Crime & Justice

California prison reform didn't cause crime increase, study finds

San Bernardino Sheriff's Deputy Jesse Dorner arrests Shane Alfonso, who violated the terms of his probation. Alfonso was sent to county jail for the violations — in the past, he may have gone to prison.
San Bernardino Sheriff's Deputy Jesse Dorner arrests Shane Alfonso, who violated the terms of his probation. Alfonso was sent to county jail for the violations — in the past, he may have gone to prison.
Mae Ryan/KPCC

A large-scale study by researchers from major California universities found the state's prison downsizing efforts have had little to no impact on the crime rate, despite anecdotal complaints from some law enforcement leaders.

The findings take up an entire issue of the The Annals of the American Academy of Political & Social Science, which publishes Friday.

UC-Irvine Professor Charis Kubrin, a criminologist who guest edited the issue along with UCI colleague Carroll Seron, said the work presents the most comprehensive investigation into the impacts of 2011's prison realignment to date – and answers the biggest question the reform raised.

"Is California more dangerous as a result of realignment? The answer is 'no,' " she said. 

The study was done in conjunction with the Public Policy Institute of California and UC-Berkeley, among others, and comes amid an uptick in crime in Los Angeles, Long Beach and some other California cities. Long Beach reported double digit increases in violent crimes and property crimes in 2015 over the year before.

Law enforcement leaders have in part blamed the crime increase on California's tide toward less harsh punishments, including prison realignment and Proposition 47, which made most low-level drug crimes misdemeanors. 

"If they get arrested, they get out of jail and are back on the streets before the officer has completed the report," Long Beach Police Deputy Police Chief Rich Rocchi told KPCC earlier this month

Kubrin said realignment, at least, should not be blamed. 

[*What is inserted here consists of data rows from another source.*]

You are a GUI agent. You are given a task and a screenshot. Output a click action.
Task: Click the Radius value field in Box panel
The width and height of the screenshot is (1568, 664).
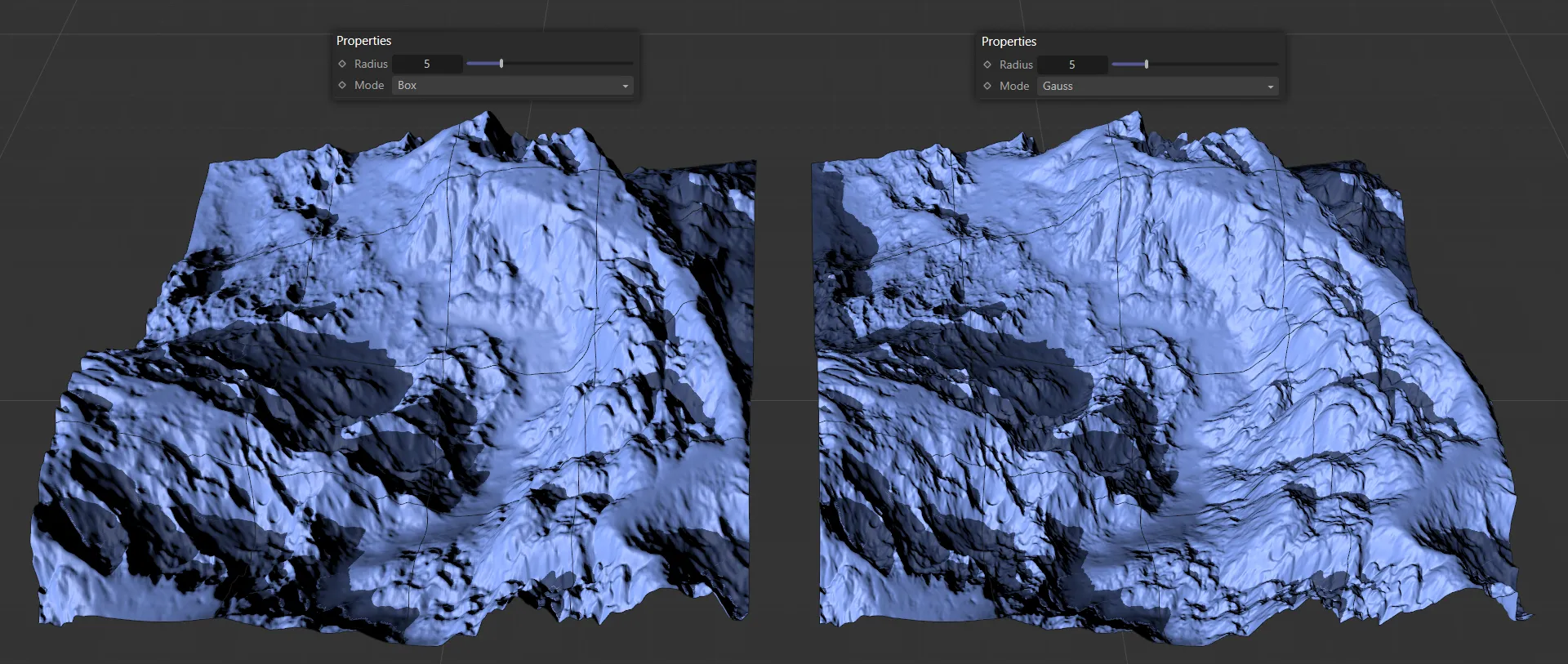[x=427, y=64]
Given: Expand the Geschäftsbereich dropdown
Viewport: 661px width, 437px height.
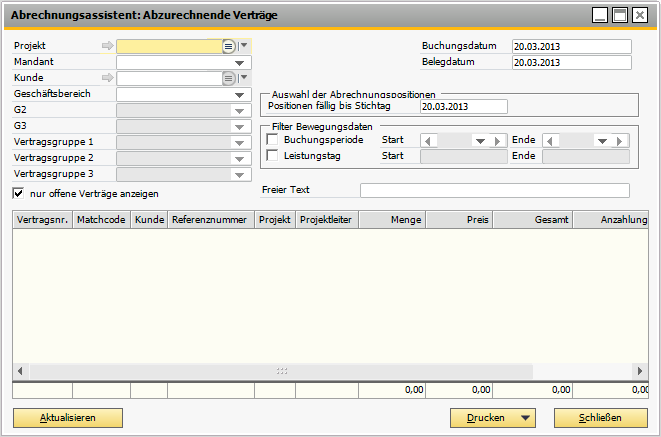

"There are so many factors in crime increases: poverty, gun availability, demographic shifts, drug markets, gang activity, I can go on and on," she said.

Controlling for all of those factors, the Public Policy Institute of California's Magnus Lofstrum and UC-Berkeley's Steven Rafael found "very little evidence that the large reduction in California incarceration had an effect on violent crime, and modest evidence of effects on property crime, auto theft in particular," according to their paper, which is included in the journal issue.

Researchers from the PPIC also found little impact on offender recidivism, though they did notice a difference between counties that invested in rehabilitation services and those who primarily invested in law enforcement. Offenders released to San Bernardino County, for instance, had a 3.7 percent higher rate of being rearrested than those released to Alameda County. 

Kurbin said Proposition 47 has not been sufficiently studied to draw any conclusions as to its effects.

Come November, Californians will likely have to decide whether to take those reforms further. Governor Jerry Brown is pursuing a ballot initiative that would make it easier for non-violent offenders to get parole. 

Kurbin said voters will have to decide for themselves whether policies like realignment are good — taking all kinds of factors into account, like the impact on victims and their families — but at least realignment's case, a rise in crime was not an issue. 

"We can now think about prison downsizing without assuming a big crime wave is imminent," she said. 

Realignment, which passed through the legislature as AB109, went into effect in October 2011 after the U.S. Supreme Court ordered California to reduce overcrowding in state prisons.

Justices found that conditions in California's prisons, particularly when it came to health and mental health care, were so terrible they were unconstitutional. They blamed overcrowding and told the state to remedy the situation.

In response, California decided to reduce the prison population by changing how lower level, non-violent felons are treated – leaving punishment for each county to decide and execute. 

Many law enforcement officials at the time predicted that without the threat of prison and ability to lock up parole violators for months, a crime wave would sweep the state, Kubrin said.

"What struck me was the assumption that no doubt would this fail," she said.

And the state "did not provide a penny to evaluate the policy," despite undertaking one the biggest prison downsizing experiments in history, she said.

Much of the research presented in the journal was funded by the National Science Foundation.